The distributions of top 50 products in training and test sets look pretty similar, although the vertical scales are different because of the difference in the weekly sample sizes. This is a strong indicator that product demands in weeks 7 and 8 must be strongly correlated to product sales in weeks for which we have sales data (weeks 0 to 6).

There are differences in some products like 114, 357, 600, 1931, which other features might help answer.

Let's look at how clients have been behaving over the weeks. Comparing the distribution of transactions w.r.t clients week over week will tell us if clients have been consistent with thier orders or whether there's a lot of volatility.

Distribution of clients across weeks¶

In [17]:

fig, axes = plt.subplots(3, 3)
fig.set_size_inches(10, 8)

for i in range(9):
    sns.distplot(X_data[X_data.Week == i].Client_id, kde = False, ax = axes[i/3, i%3]);
    axes[i/3, i%3].set_title('Distributions of clients in Week {0}'.format(i))
fig.tight_layout()

The distribution of Clients is remarkably similar across weeks. What this means is that sales to clients didn't change much over the 9 week window. In other words, the number of transactions with clients remained consistent week over week.

Analysing weekly client transactions w.r.t products ordered¶

Let's go a level deeper and get a sense of the nature of orders from clients. We will pick some clients and try to understand the number of different products they ordered, the frequency of their orders and whether the orders are repeat orders (i.e. orders with the same products that were ordered earlier) or new orders (i.e. orders with products that were different from earlier orders).

In [70]:

rand_clients = np.random.choice(X_data.Client_id, 9, replace = False)
rand_client_trx = X_data[X_data.Client_id.isin(rand_clients)].copy()
rand_client_trx['Product_id'] = LabelEncoder().fit_transform(rand_client_trx.Product_id)
rand_client_trx['Client_id'] = LabelEncoder().fit_transform(rand_client_trx.Client_id)

fig, axes = plt.subplots(3,3)
fig.set_size_inches(10, 10)

QUESTIONS TO ANSWER:
1) In the sales notebook excerpt, for which weeks is sales data available?
2) Reproduce verbatim the passage of the sales notebook excerpt starting with "Let's look at" and going on through "fig.set_size_inches(10, 8)".

DATASET:
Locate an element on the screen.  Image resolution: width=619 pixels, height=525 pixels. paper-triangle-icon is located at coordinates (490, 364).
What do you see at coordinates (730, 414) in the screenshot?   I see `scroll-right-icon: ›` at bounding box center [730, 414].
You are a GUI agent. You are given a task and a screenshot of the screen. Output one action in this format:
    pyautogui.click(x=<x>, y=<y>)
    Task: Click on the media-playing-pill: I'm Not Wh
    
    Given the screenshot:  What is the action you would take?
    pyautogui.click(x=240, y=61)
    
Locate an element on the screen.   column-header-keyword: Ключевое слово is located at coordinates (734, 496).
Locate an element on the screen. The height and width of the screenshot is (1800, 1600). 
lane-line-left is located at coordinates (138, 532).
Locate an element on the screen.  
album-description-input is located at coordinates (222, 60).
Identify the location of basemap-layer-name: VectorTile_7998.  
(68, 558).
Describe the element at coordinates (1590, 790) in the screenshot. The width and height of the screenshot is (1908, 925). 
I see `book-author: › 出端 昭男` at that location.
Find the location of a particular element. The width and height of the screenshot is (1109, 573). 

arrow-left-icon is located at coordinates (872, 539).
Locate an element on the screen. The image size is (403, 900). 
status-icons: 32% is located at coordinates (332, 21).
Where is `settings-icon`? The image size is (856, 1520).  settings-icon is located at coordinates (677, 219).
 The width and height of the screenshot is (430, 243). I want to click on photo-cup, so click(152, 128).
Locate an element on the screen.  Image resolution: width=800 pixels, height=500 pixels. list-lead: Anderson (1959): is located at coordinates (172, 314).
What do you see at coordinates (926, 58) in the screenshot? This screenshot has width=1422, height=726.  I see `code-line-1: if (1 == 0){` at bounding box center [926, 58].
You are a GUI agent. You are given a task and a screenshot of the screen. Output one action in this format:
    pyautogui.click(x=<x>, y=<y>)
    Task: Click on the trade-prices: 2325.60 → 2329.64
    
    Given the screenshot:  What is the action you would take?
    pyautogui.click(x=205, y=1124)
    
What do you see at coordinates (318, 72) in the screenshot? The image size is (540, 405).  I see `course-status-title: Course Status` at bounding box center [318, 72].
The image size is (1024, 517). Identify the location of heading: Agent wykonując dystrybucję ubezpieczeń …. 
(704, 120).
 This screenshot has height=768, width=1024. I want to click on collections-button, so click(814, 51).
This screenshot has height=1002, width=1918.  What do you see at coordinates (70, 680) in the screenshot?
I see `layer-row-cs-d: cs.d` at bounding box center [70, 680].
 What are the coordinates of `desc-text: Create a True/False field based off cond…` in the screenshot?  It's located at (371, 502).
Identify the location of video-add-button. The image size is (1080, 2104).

SOLUTION SET:
1) Weeks 0 to 6.

2)
Let's look at how clients have been behaving over the weeks. Comparing the distribution of transactions w.r.t clients week over week will tell us if clients have been consistent with thier orders or whether there's a lot of volatility.

Distribution of clients across weeks¶

In [17]:

fig, axes = plt.subplots(3, 3)
fig.set_size_inches(10, 8)